New generations of wild bred dinos ( if this film takes place years later ) may indeed fear people at least some of them.

I'm more curious how all this will have played out with new species of dinosaurs or a T-Rex created in Russia?  The concept seems to be the dinos are all over the place by 3 and part of our daily lives.

ITdactyl

It just hit me now, we had piscivorous Pteranodon in JW:FK that flew very far inland (into desert territory) instead of staying at/near the coast.

Quote"This is the conclusion of a story that began 25 years ago, and I think fans will be fired up when they see how much we're connecting it to the source material...
...Jurassic World 3 will be a science thriller in the same way that Jurassic Park was." - Colin Trevorrow

So, thematically similar to the first JP film, with an ending that ties to the book.  Ah, so dinosaurs being ended with bombs and compys scurrying to the forests...

...oh... wait...

stargatedalek

Quote from: ITdactyl on January 21, 2019, 07:55:38 AM
It just hit me now, we had piscivorous Pteranodon in JW:FK that flew very far inland (into desert territory) instead of staying at/near the coast.
California has some desert areas adjacent to coastlines, I believe that all of the areas shown were in California.

Appalachiosaurus

Quote from: stargatedalek on January 21, 2019, 01:19:59 PM
Quote from: ITdactyl on January 21, 2019, 07:55:38 AM
It just hit me now, we had piscivorous Pteranodon in JW:FK that flew very far inland (into desert territory) instead of staying at/near the coast.
California has some desert areas adjacent to coastlines, I believe that all of the areas shown were in California.
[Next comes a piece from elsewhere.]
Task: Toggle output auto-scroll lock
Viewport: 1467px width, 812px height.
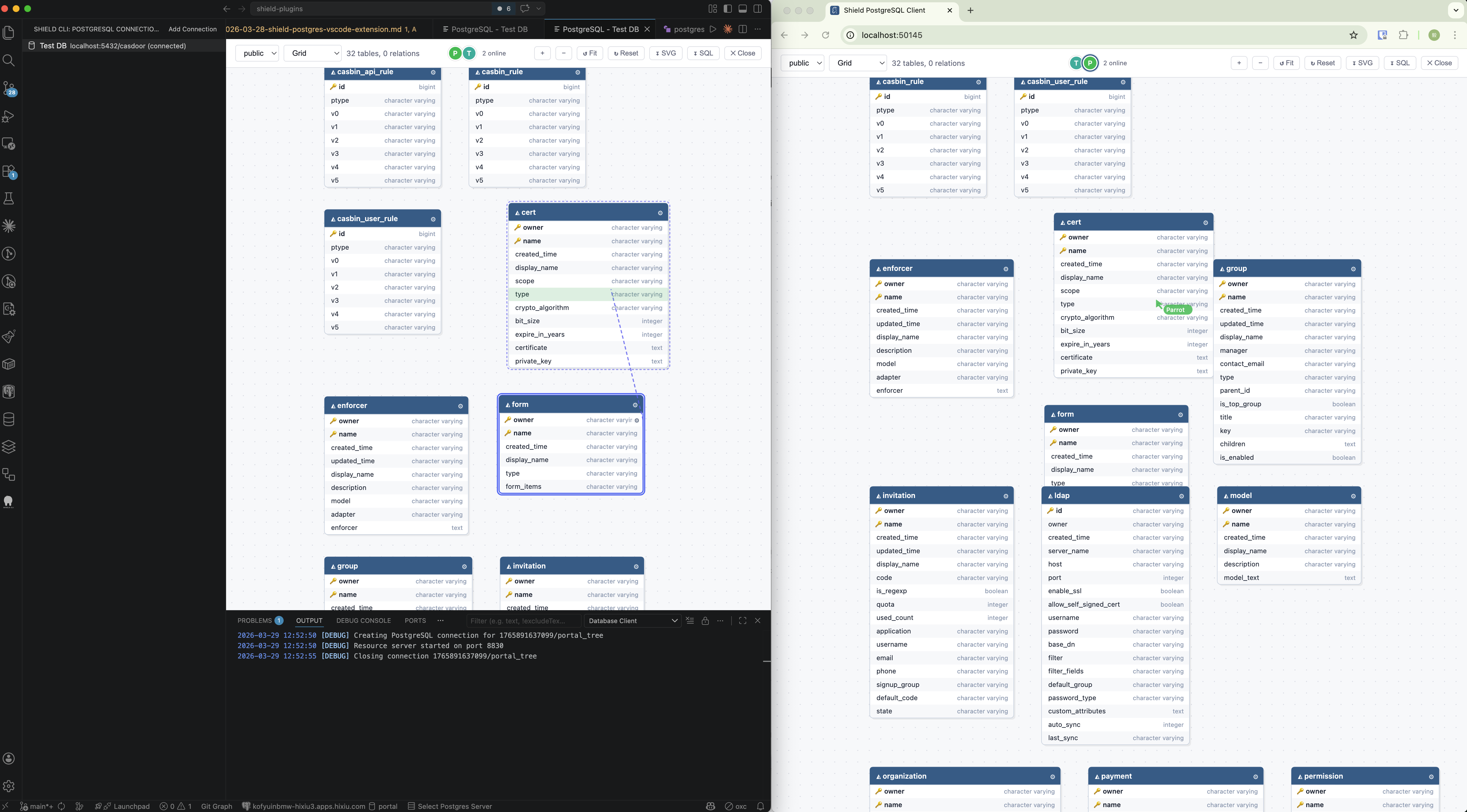Action: click(x=705, y=621)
Las Vegas is in Nevada, 300 miles east.

ITdactyl

Quote from: Appalachiosaurus on January 21, 2019, 03:36:22 PM
Quote from: stargatedalek on January 21, 2019, 01:19:59 PM
California has some desert areas adjacent to coastlines, I believe that all of the areas shown were in California.

Las Vegas is in Nevada, 300 miles east.

Yup, 'was referring to the small flock that ended up in the Eiffel tower replica in Vegas.

Going back to the bigger thread, I'm curious how they plan to tie this all up by having JP1 feels (tight science thriller) and still address the bigger issue of the dinosaurs spreading globally.

stargatedalek

I didn't remember any sort of recognizable tower, I guess I don't know many American landmarks.